TASK PROMPT: Beginning with the line that holds "You are a GUI" in the data below, give again every line through the one that holds "This screenshot has height=694, width=1478.", exactly as written.

RECORDS SUPPLIED:
= Beginning of Section =
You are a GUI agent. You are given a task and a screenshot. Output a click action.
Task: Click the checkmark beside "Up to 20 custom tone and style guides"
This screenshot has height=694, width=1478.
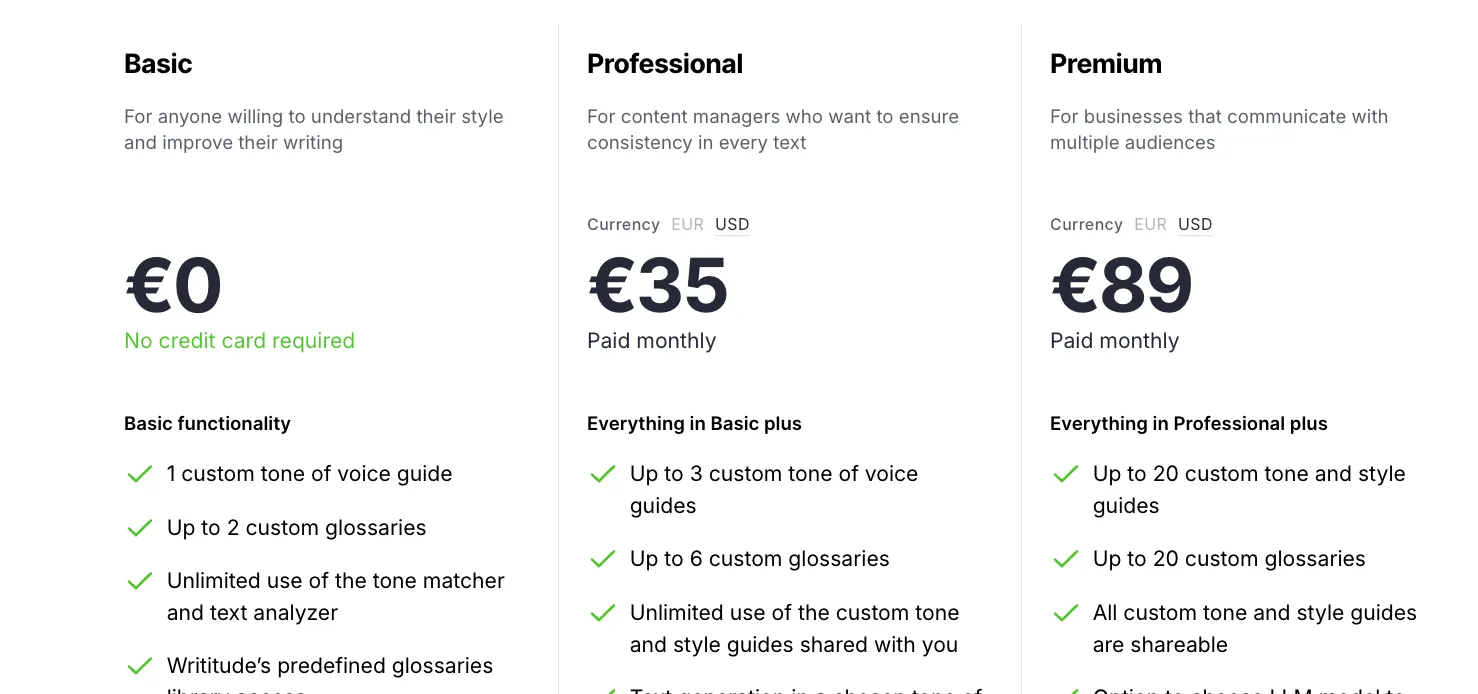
= End of Section =
= Beginning of Section =
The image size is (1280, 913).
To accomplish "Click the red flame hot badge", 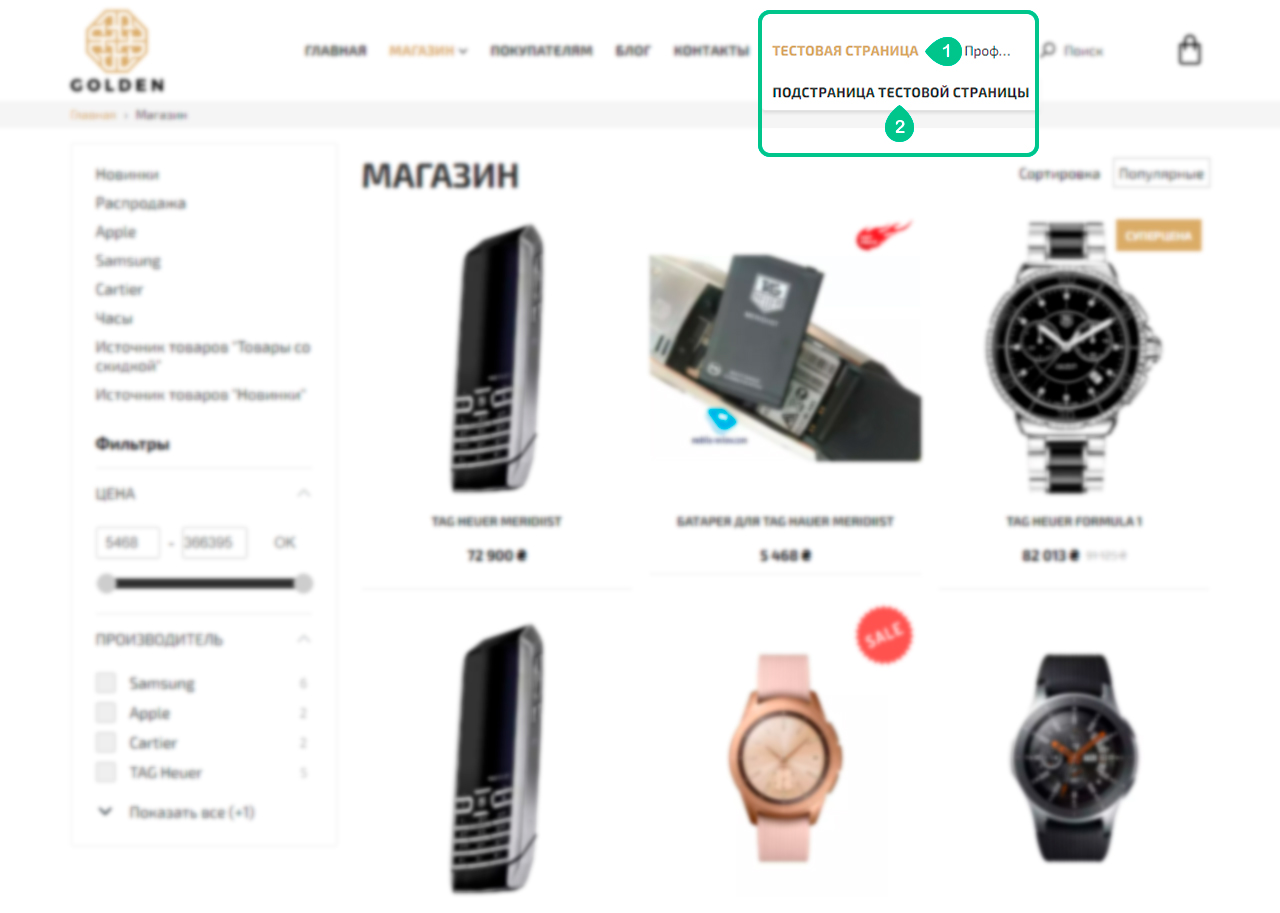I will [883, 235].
= End of Section =
WRITTEN RESPONSE:
You are a GUI agent. You are given a task and a screenshot. Output a click action.
Task: Click the checkmark beside "Up to 20 custom tone and style guides"
This screenshot has height=694, width=1478.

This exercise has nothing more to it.